The cthist package provides functions that allow for efficient mass-downloading and processing of historical clinical trial registration data from ClinicalTrials.gov and DRKS.de. This makes certain kinds of meta-research feasible and provides a means to correct common errors in data collection and analysis, such as overlooking variable follow-up. This package also increases the reproducibility of previously completed analyses of clinical trial registry data. Among analyses of clinical trial registry entries, it is common practice to report the date that the clinical trial registry was searched, as the database’s contents change frequently. Without a way to select data from a specific date as provided by cthist, reproducing this kind of research is difficult or impossible.

Limitations

The R package described here is a web-scraper that provides a means for retrieving historical clinical trial data that is not easily available without extensive manual work. Web-scraping a clinical trial registry differs from accessing it through an API in that an API is designed to be queried repeatedly and receive a large volume of requests from automated programmes, whereas a web-scraping tool has opportunistically repurposed a resource that was originally designed only to be accessed by individuals manually through a web browser. This means that ClinicalTrials.gov or DRKS may change their websites at any time in ways that alter CSS selectors on which this web-scraper depends, for example [26]. An effort has been made in the design of this tool to respect server requests regarding the volume and frequency of queries by implementing server calls using the polite R package [20], however there is a risk that ClinicalTrials.gov or DRKS may implement changes at any time that intentionally or unintentionally break the functionality of this package.

Further, not all data points that are available in ClinicalTrials.gov or DRKS.de are collected by cthist, although the package is easily extensible to collect anything reported on the historical version page.

Future directions

The WHO registry network lists 17 primary clinical trial registries other than ClinicalTrials.gov (including DRKS.de) [27]. Future versions of this package may include functions for downloading historical clinical trial registry data from other clinical trial registries that provide access to historical versions through their website. Future versions may also include functions for downloading additional data points from ClinicalTrials.gov and DRKS.de.

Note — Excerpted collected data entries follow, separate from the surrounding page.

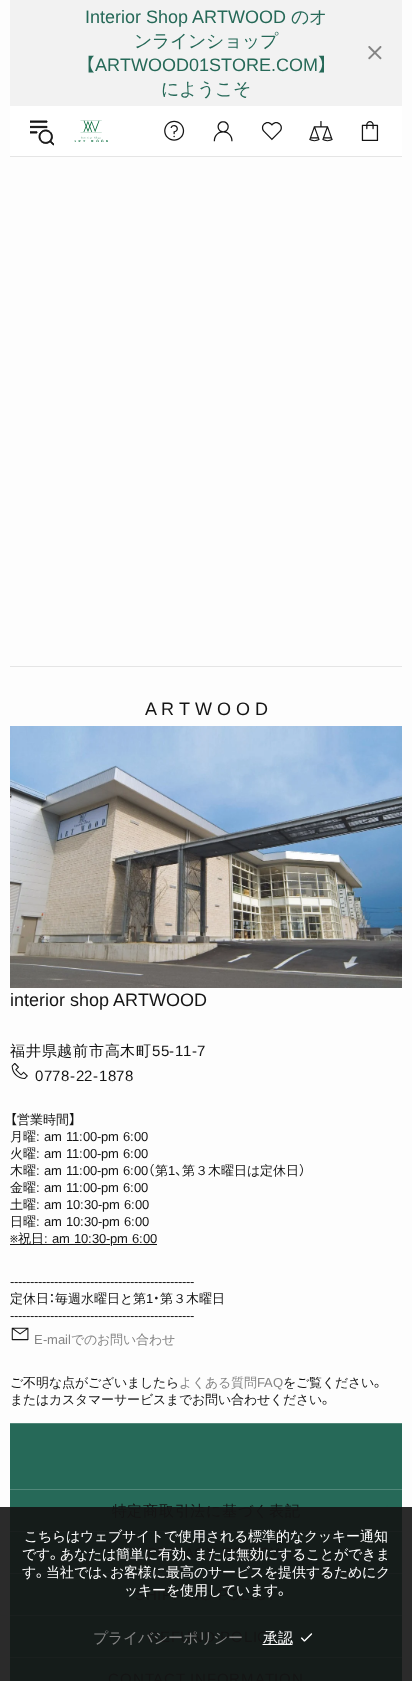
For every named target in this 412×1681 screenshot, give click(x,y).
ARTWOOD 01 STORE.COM (91, 131)
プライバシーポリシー (168, 1637)
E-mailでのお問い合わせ (104, 1339)
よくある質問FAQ (231, 1382)
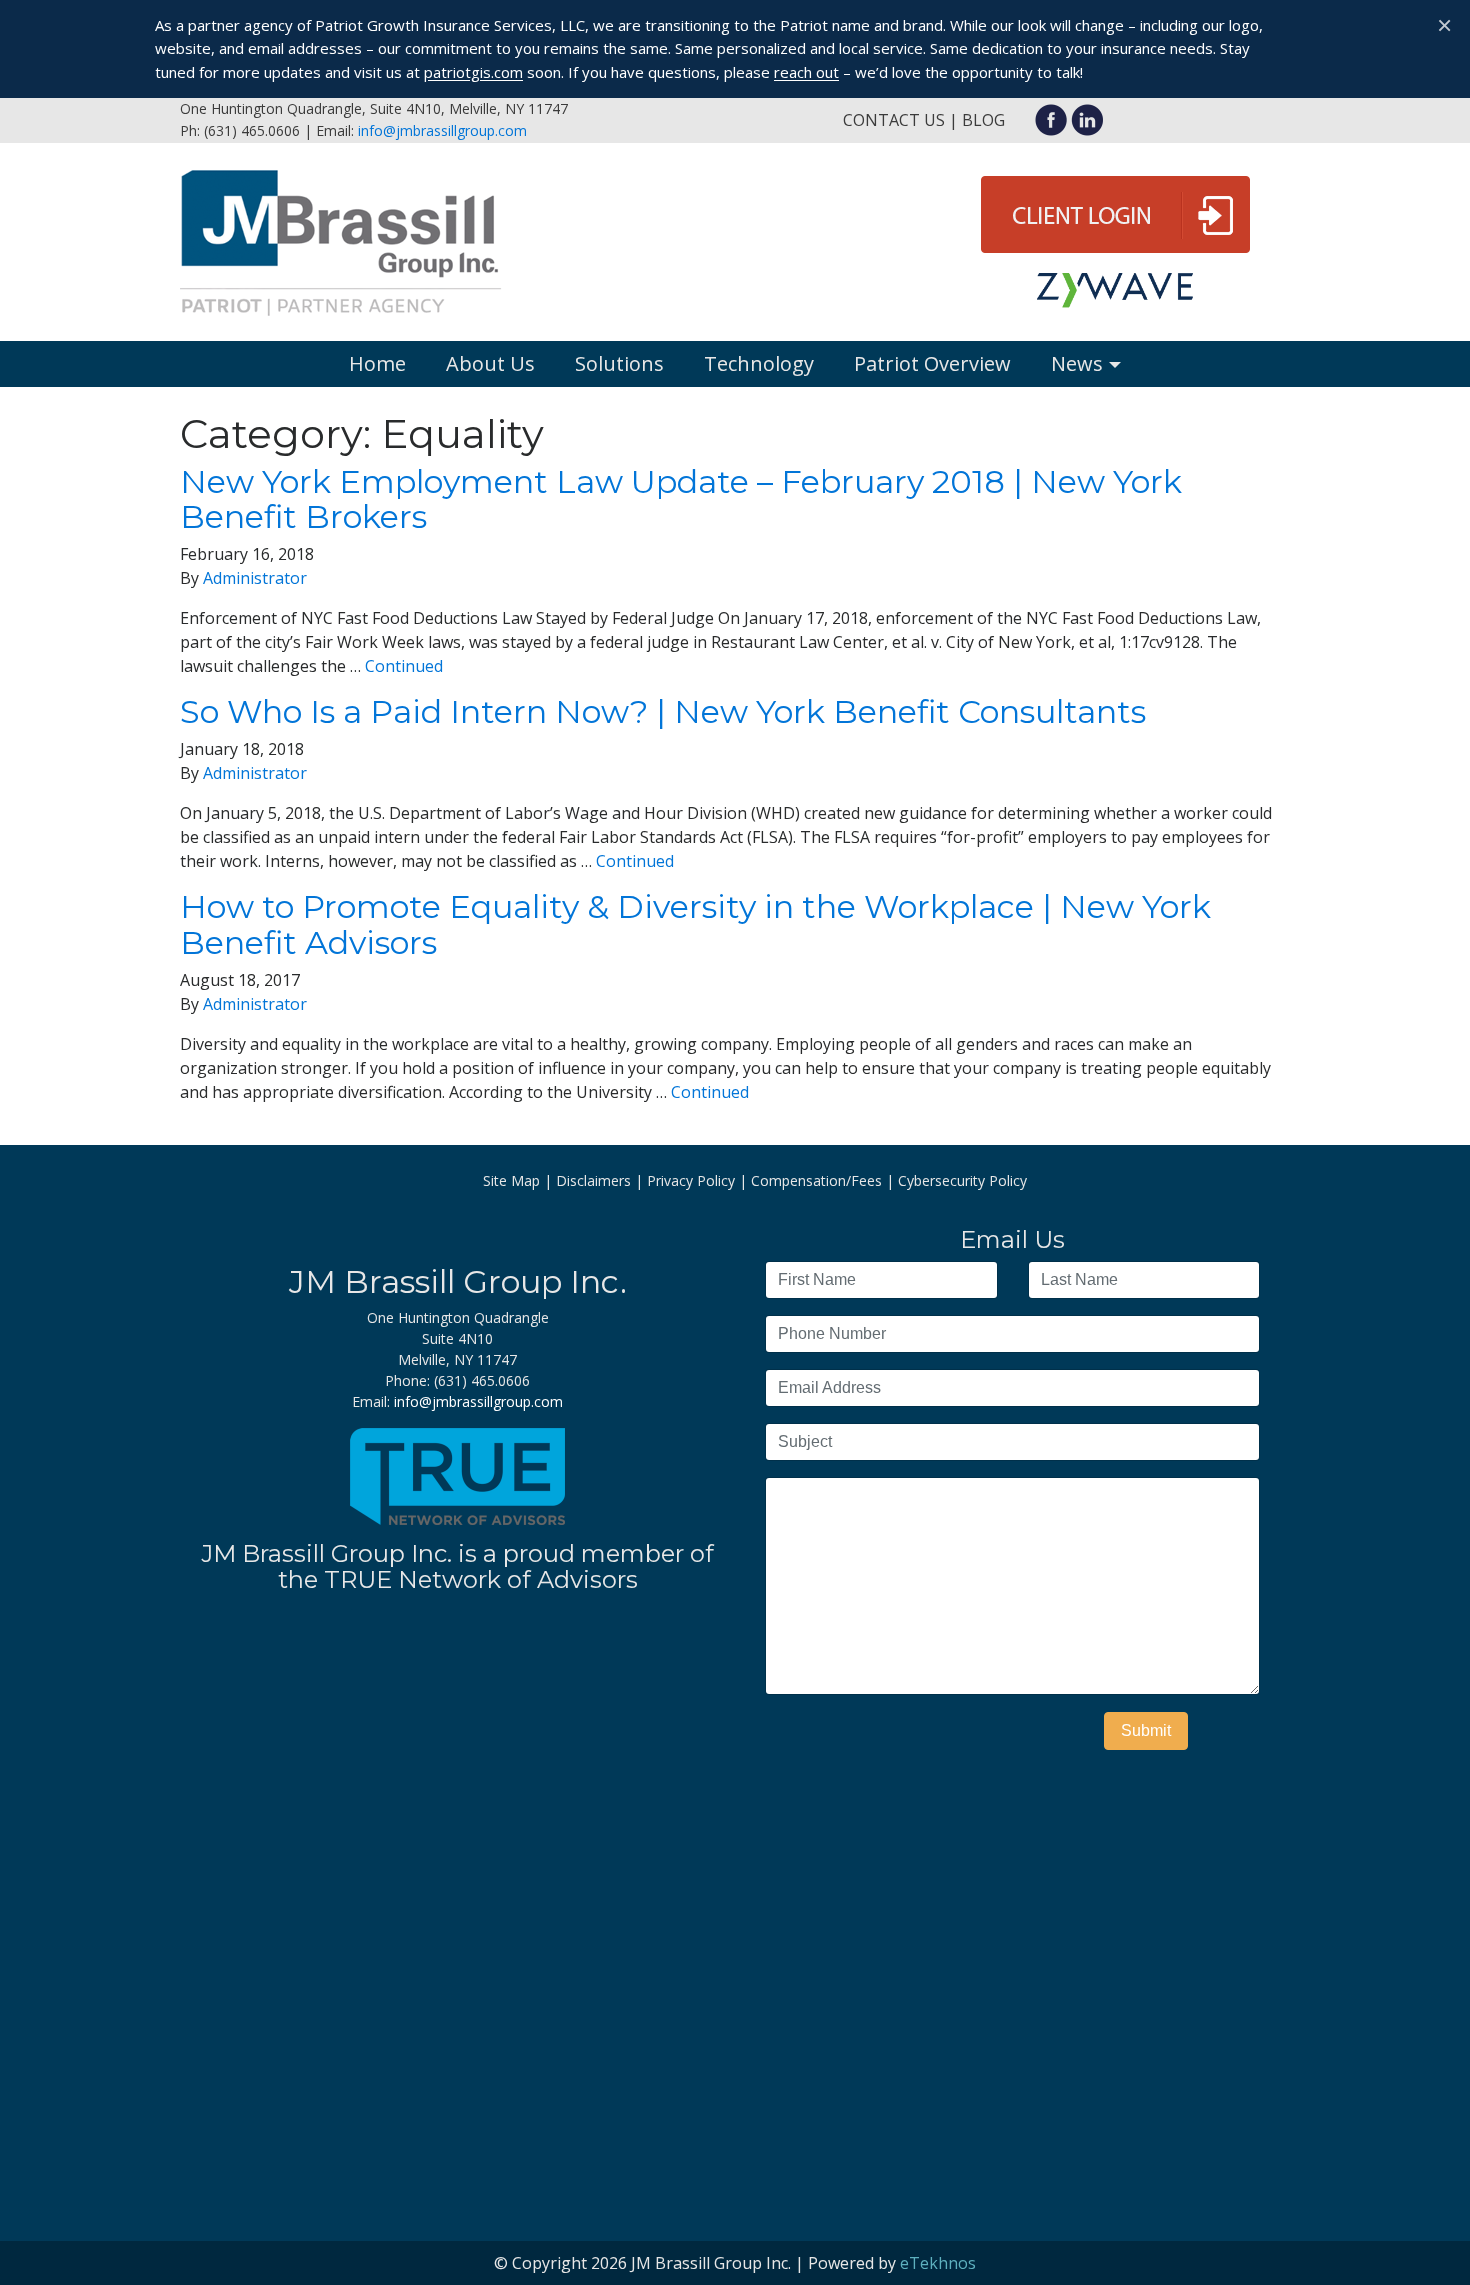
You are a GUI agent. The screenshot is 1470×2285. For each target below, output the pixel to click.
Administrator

This R package may also be integrated into an automated tool to generate reports for reviewers of clinical trials in partnership with journals who publish clinical trials results. This report could include key information on a clinical trial based on data extracted by cthist to assist in their reviews. A prototype of such an application is available [28].

It is also my hope that the existence of this R package may draw attention to its necessity by those who make design decisions for clinical trial registries, and implement means for mass-downloading historical clinical trial data for analysis that do not require the use of this R package.

Acknowledgments

This work was informed and motivated by clinical trial research projects involving Delwen Franzen, Martin Haslberger, Martin Holst, Nora Hutchison, Katarzyna Klas, Maia Salholz-Hillel, Daniel Strech and Marcin Waligora. We acknowledge financial support from the Open Access Publication Fund of Charité –Universitätsmedizin Berlin and the German Research Foundation (DFG).